There are three broad options to acquire target asteroids for resource extraction: in situ, re-orbit and controlled landing.

Mining in-situ involves either human crewed or robotic mining systems conducting operations on an asteroid in its current orbit. Re-orbiting means moving asteroids to be mined closer to Earth or the Moon. A riskier plan involves the controlled landing of resource-rich asteroids in a remote location on Earth to permit low-cost terrestrial mining techniques. Noting the embryonic and untested nature of these celestial mining options, potential exists for all of them to generate undesirable outcomes.

Mining asteroids is possible in theory, but applying terrestrial mining techniques on a large rotating rock travelling at super high velocity in space will probably be a high-risk proposition. More so if asteroid capture and mining is attempted with human mining crews.

An Unstable Platform

Asteroids have different orbits, compositions (carbon, silicon & metal) and awkward dimensions. So astrogeotechnical analysis of these ‘flying mines’ will be vital to confirm mine design safety profiles, stripping ratios and appropriate mining methods, such as open cast or subsurface drift mining.

Subsurface drilling and tunnelling could trigger lethal gas geysers from breaching pockets of gas trapped inside asteroids. Structural fracturing or seismic events caused by mining activity may also lead to unstable space mine sites. Particularly if asteroid shot blasting is ever attempted. Moreover, mines on Earth require huge amounts of water and electrical power generation to conduct ore beneficiation processes such as electrolysis, chemical leaching and hydraulic fracturing.

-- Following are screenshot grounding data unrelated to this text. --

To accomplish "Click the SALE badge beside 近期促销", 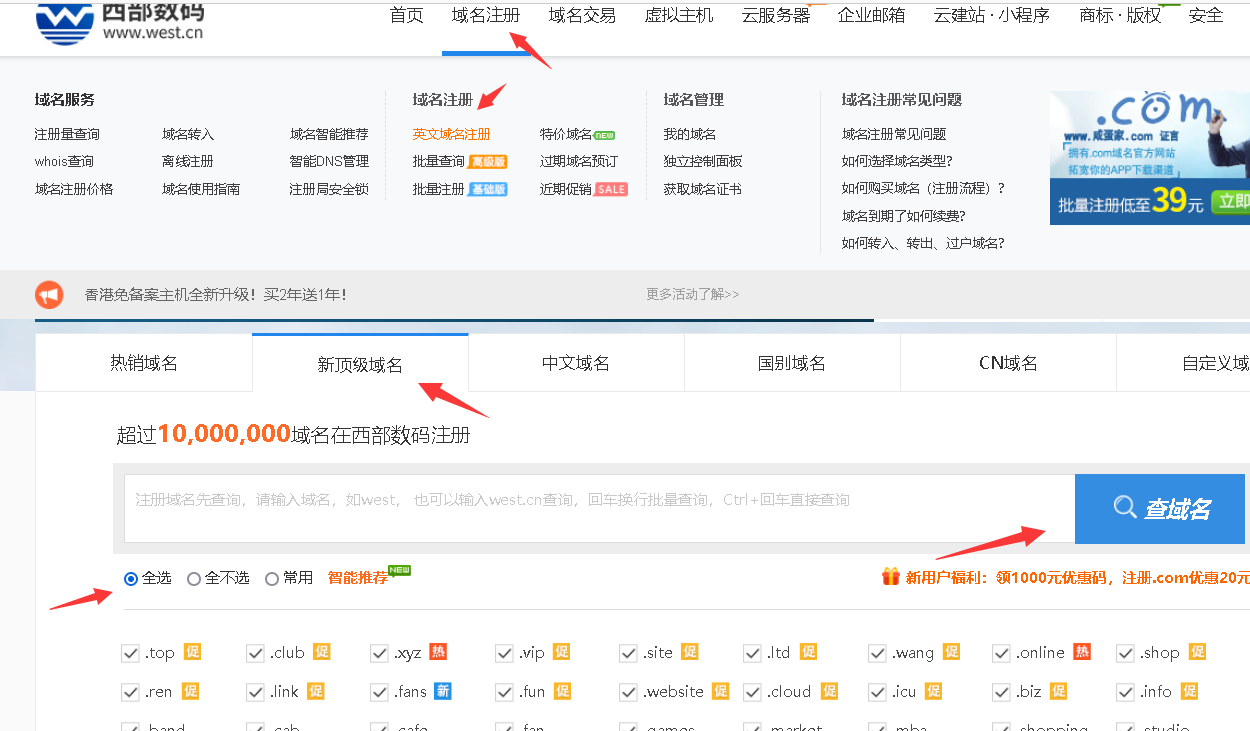I will [x=611, y=189].
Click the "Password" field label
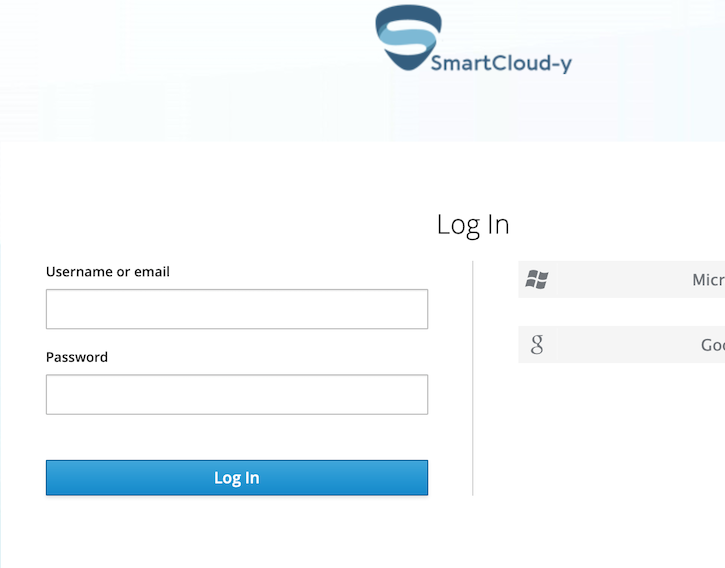725x568 pixels. tap(77, 357)
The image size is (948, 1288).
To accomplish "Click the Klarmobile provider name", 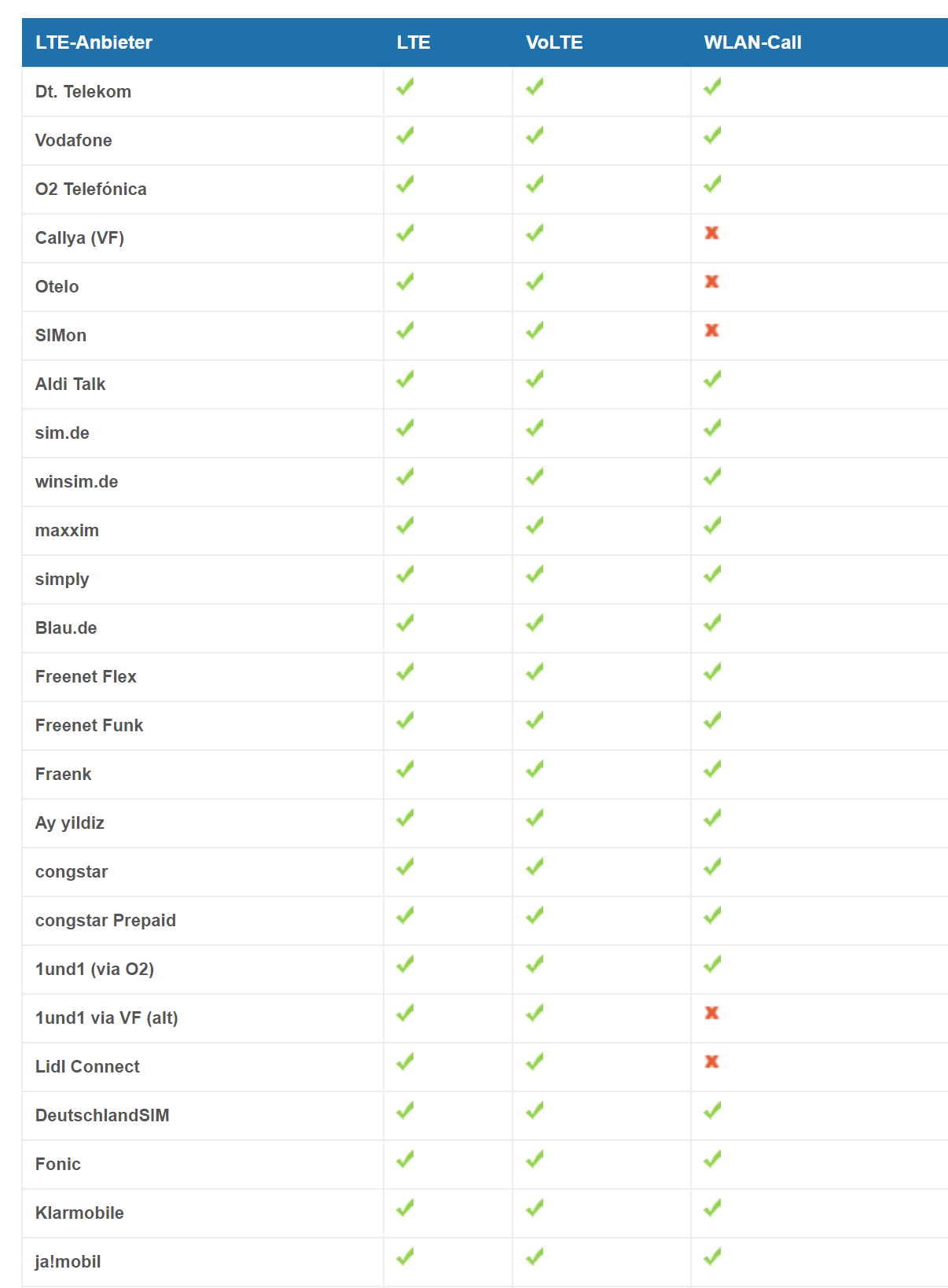I will click(79, 1213).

Consequently, dry mining in the cold vacuum of space, on low-gravity asteroids with no atmosphere will likely require entirely new processes to be feasible. So a new Astromining Engineering discipline, career Astrominers and bespoke space mining technologies are likely to be spawned from this.

Newton Gets a Vote

“Pick a flower on Earth and you move the farthest star” — Paul Dirac

Newton’s Law of Universal Gravitation implies that the gravity of a body weakens with the inverse-square of the distance from the body.

Therefore, displacing multiple asteroids ‘closer’ to Earth and the Moon into or near to cis-lunar space might have unforeseen effects on Earth’s tides, geological processes, natural ecosystems and weather patterns.

The Earth and the Moon have been a tightly coupled binary system for billions of years, so their balance of angular momentum and associated gravitational dynamics might be altered with catastrophic consequences if significantly more mass is introduced. This unique hazard could be amplified if space mining companies begin ‘parking’ or clustering huge asteroids in Lagrange points, Trojan orbits or Lunar orbits.

It’s not only the prospect of gravitational balance issues to consider. The Earth’s protective magnetosphere may also be jeopardised if fleets of metallic asteroids are introduced to its local space ecosystem for ‘ease of access’.

What effect will metallic asteroids orbiting in relative close proximity to Earth have on the planetary electromagnetic spectrum?

It may be that a few re-located asteroids may not initially have appreciable effects on the gravity and magnetic forces influencing Earth. But even minor changes to Earth’s space neighbourhood may potentially yield dangerous second and third order effects over an extended period of time. Deleterious outcomes may manifest later as an increased risk of ‘natural’ disasters on Earth, including irreversible planetary axial and or apsidal precession.

Landing a Pig

“Houston, we have a problem!” — Jack Swigert, Apollo 13

One proposal exists to ‘crash land’ valuable asteroids on Earth. This may have even more disastrous and immediate consequences. Depending on the size of a ‘landed’ asteroid, devastating earthquakes and volcanic eruptions might be triggered by shock forces unleashed within the planet. Geological damage at the impact site could be immense, causing lasting environmental harm.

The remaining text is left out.